What this task involves:
Begin at the line that contains "Task: Click the like count showing 586" and repeat every line from there to the end of the records below, inclusive, without adding any other line.

--- START ---

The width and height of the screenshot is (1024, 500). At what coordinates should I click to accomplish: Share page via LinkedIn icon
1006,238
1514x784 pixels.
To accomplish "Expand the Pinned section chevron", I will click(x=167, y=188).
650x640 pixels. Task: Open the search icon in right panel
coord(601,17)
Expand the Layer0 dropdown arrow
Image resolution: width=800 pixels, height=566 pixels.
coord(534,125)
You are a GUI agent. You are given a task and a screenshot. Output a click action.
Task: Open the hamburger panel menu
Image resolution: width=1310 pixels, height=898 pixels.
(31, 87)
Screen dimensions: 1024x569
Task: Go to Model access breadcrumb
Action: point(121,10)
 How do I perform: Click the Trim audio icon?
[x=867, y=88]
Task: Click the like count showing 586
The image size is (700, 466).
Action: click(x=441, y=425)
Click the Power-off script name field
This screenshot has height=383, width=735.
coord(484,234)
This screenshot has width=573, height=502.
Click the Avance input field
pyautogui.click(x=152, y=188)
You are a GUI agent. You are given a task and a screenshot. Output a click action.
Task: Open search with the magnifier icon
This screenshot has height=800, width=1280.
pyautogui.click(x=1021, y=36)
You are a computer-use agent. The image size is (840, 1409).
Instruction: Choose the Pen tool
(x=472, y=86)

--- END ---

The answer:
Task: Click the like count showing 586
The image size is (700, 466).
Action: click(x=441, y=425)
Click the Power-off script name field
This screenshot has height=383, width=735.
coord(484,234)
This screenshot has width=573, height=502.
Click the Avance input field
pyautogui.click(x=152, y=188)
You are a GUI agent. You are given a task and a screenshot. Output a click action.
Task: Open search with the magnifier icon
This screenshot has height=800, width=1280.
pyautogui.click(x=1021, y=36)
You are a computer-use agent. The image size is (840, 1409).
Instruction: Choose the Pen tool
(x=472, y=86)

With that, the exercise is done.